50 Foot Wave - Bath White.

What The Promo Says: This LA-based power trio formed in 2003 by Kristin Hersh and Bernard Georges of Throwing Muses (with Rob Ahlers on drums), was named after the lowest note audible to human ears. The band was intended as an outlet for the noise/math rock pieces that didn't fit the aesthetic of Throwing Muses or Kristin Hersh's solo work. They are known for pioneering the name-your-own-price movement.

The band works with Creative Commons licensing to allow film makers and other artists to use their songs without incurring costs or copyright infringement. Though their records are available for purchase on CD and vinyl, 50 Foot Wave gives away its music free for download and encourages all forms of music sharing. As their records state: "Share This Music - burn it for friends, burn it for enemies - Use It" All those involved with the band donate their time to make this possible. Their most successful and influential release, 2009's Power + Light, is thirty minutes of non-stop music, a barrage of free-form sound that found the band challenging its own complex song structure. 

This year's Bath White is their sixth release. Again, they've chosen to work with Los Angeles producer Mudrock, best known for his work with Godsmack. As Mudrock states, "These are the best musicians I've ever worked with, easily the most facile...they're pros and they're good people. 50FootWave is why I do what I do."

Kristin Hersh on the track "Bath White"
"Swimming in Laguna salt water, coming clean, laughing with the kids, etc., I looked down and saw a pretty big (I wanna say enormous, but I’m not gonna) shark, between my toes and the sand. California will do this to you sometimes; catch your breath between spoiling you and inflicting unspoiled on you. It shrinks you to your appropriate size, an un-mattering. Sharks are the matter that matters in that sun-sparkled world. It’s their ocean, not yours.

Anyway, smart people already know that, but I paddled away, pale and embarrassed. And still, pale and embarrassed, I wander an ocean that isn’t mine. Not a lot of choice, really. Maybe something new is on the other side, but I guess none of us’ll know for sure until we finish piling up the new that keeps getting pitched our way here. Ducking or gathering, depending. New can be hard, but together we move forward, backward and in circles, nudged by these suggestions:
1. Don’t hurt each other. If you can’t help, do nothing.
2. And try not to fall for impure when purity is waiting: a rotten apple can’t feed you, a shadow is'nt a person.
3. When the glare of fluorescent human-ness obscures the light of humanity, let it wake you up a little, help sort out your noisy addictions.

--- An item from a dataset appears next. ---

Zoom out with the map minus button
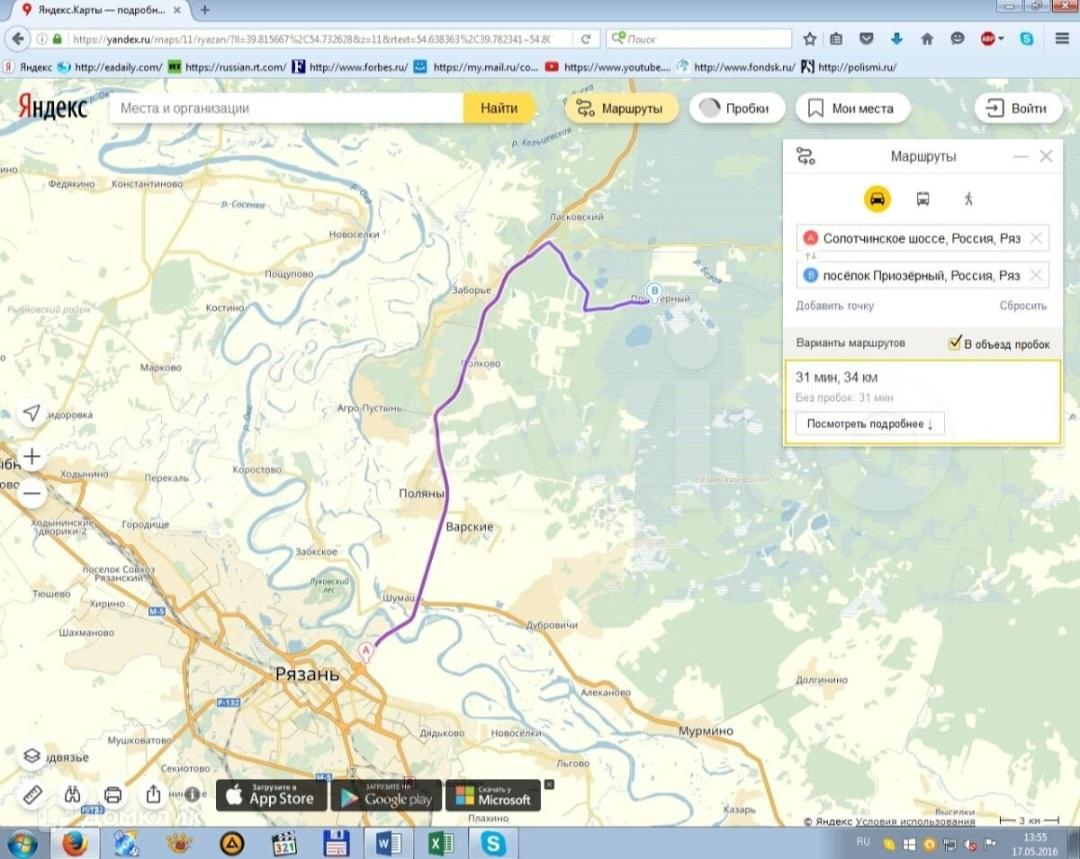The image size is (1080, 859). click(x=32, y=493)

One Bath White butterfly is the oldest pinned entomological specimen, the others fly up and over the Himalayas. I’m not making a judgement call here, just saying. Cuz it doesn’t get any better than high on the ground, in my opinion. We don’t get any better than that. Clumsily, sweetly, we surf the sharks’ ocean, fly the butterflies’ sky, but grounded is pretty great. And it’s the only greatness that’s really asked of us."

The title track and the first of six powerful songs 'Bath White' introduces us to a collection of material that is rich in ideas and sounds. There is a raw, pure rock feel throughout, totally unpretentious, at one level the band are seemingly just getting thoughts and feelings out of their system.  That said, on occasions 50 Foot Wave become more musically intricate and vocally more sensitive, however the underlying passion and belief never goes away. Overall this is a massive blast of fresh dynamic rock'n'roll, with a lot of spark.